---- TASK INPUTS
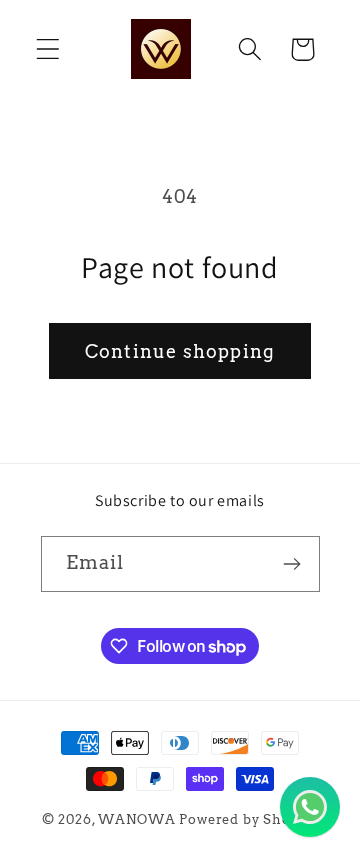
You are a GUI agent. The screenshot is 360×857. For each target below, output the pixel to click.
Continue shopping (180, 351)
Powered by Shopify (248, 819)
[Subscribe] (292, 564)
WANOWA (136, 819)
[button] (48, 49)
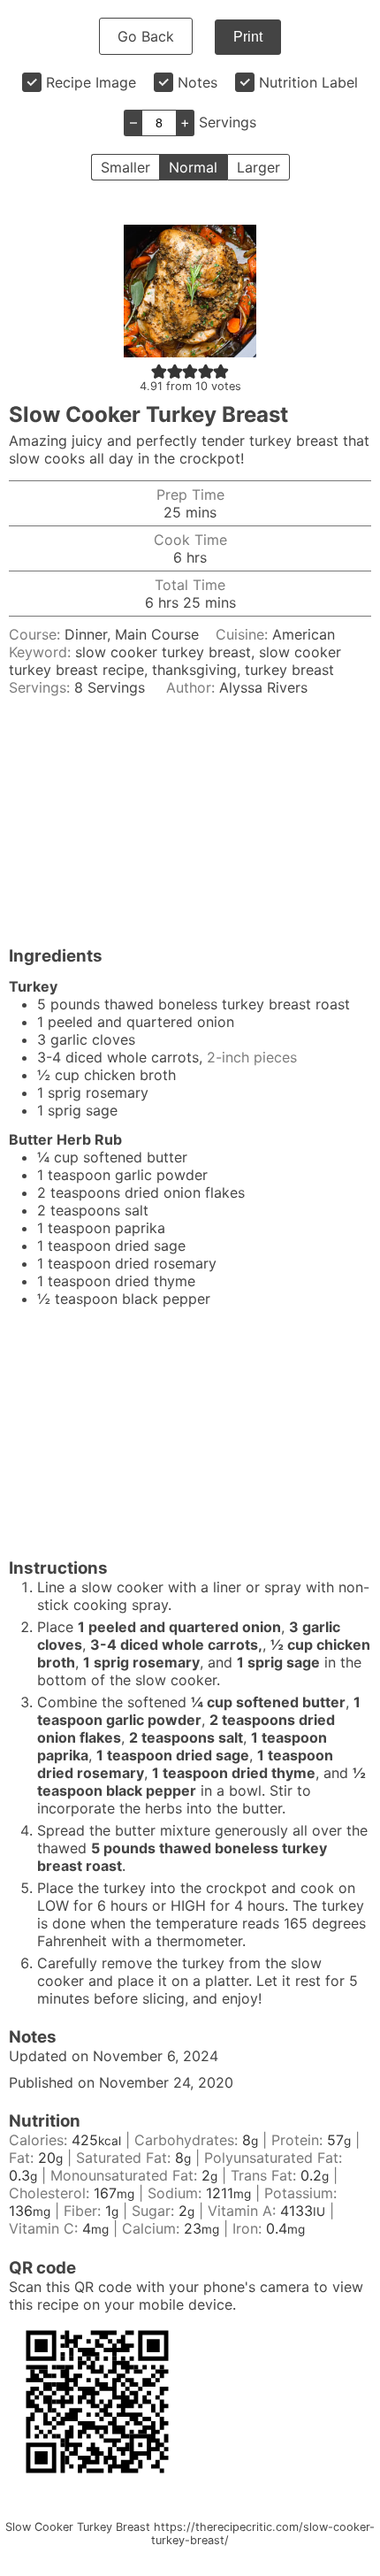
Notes (197, 82)
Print (247, 36)
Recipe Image (91, 82)
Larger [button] (258, 167)
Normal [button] (193, 167)
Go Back (146, 36)
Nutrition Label (308, 82)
--------
TASK DETAILS = Return the entries above exactly, skipping any images.

PROBLEM SOLUTION =
You are a GUI agent. The screenshot is 360×857. For each target below, output the pixel to click.
Continue shopping (180, 351)
Powered by Shopify (248, 819)
[Subscribe] (292, 564)
WANOWA (136, 819)
[button] (48, 49)
Notes (197, 82)
Print (247, 36)
Recipe Image (91, 82)
Larger [button] (258, 167)
Normal [button] (193, 167)
Go Back (146, 36)
Nutrition Label (308, 82)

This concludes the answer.